Raptor Pharmaceutical Corp. ("Raptor" or the "Company") (Nasdaq:RPTP) announced that it has enrolled the first patient in a pivotal Phase 3 clinical trial of its proprietary delayed-release oral formulation of cysteamine bitartrate ("DR Cysteamine") in patients with nephropathic cystinosis ("cystinosis").
In November 2009, Raptor completed its Phase 2b clinical trial of DR Cysteamine in cystinosis. DR Cysteamine demonstrated improved tolerability and the potential to reduce total daily dosage and administration frequency compared to immediate-release cysteamine bitartrate. Immediate-release cysteamine bitartrate is the only drug therapy approved for marketing by the U.S. Food and Drug Administration ("FDA") and European Medicines Agency ("EMA") for this indication. Despite being a standard of care, gastrointestinal side effects and a strict around-the-clock, every 6 hour dosing schedule for immediate-release cysteamine bitartrate create tolerability and compliance issues for cystinosis patients that DR Cysteamine is designed to address.
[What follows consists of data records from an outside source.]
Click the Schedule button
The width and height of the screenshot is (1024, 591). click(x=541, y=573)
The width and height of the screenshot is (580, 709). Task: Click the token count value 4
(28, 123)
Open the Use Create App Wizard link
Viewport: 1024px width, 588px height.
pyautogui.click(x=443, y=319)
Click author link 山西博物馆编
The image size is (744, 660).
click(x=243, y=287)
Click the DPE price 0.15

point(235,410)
The Phase 3 clinical trial is designed as a multi-center, randomized, crossover, outpatient study of the safety, tolerability, pharmacokinetics ("PK") and pharmacodynamics ("PD") of every 12-hour DR Cysteamine compared to immediate-release cysteamine bitartrate in cystinosis patients. The design of this clinical study is a result of discussions with the FDA under a Special Protocol Assessment ("SPA") process by which FDA provided significant guidance on trial protocol design, clinical endpoints, and statistical analyses. The primary endpoint of the study is the steady-state white blood cell ("WBC") cystine levels of patients taking DR Cysteamine compared to immediate-release cysteamine bitartrate. Secondary endpoints are the safety and tolerability of DR Cysteamine and the comparability of steady-state PK of DR Cysteamine and immediate-release cysteamine bitartrate in cystinosis patients.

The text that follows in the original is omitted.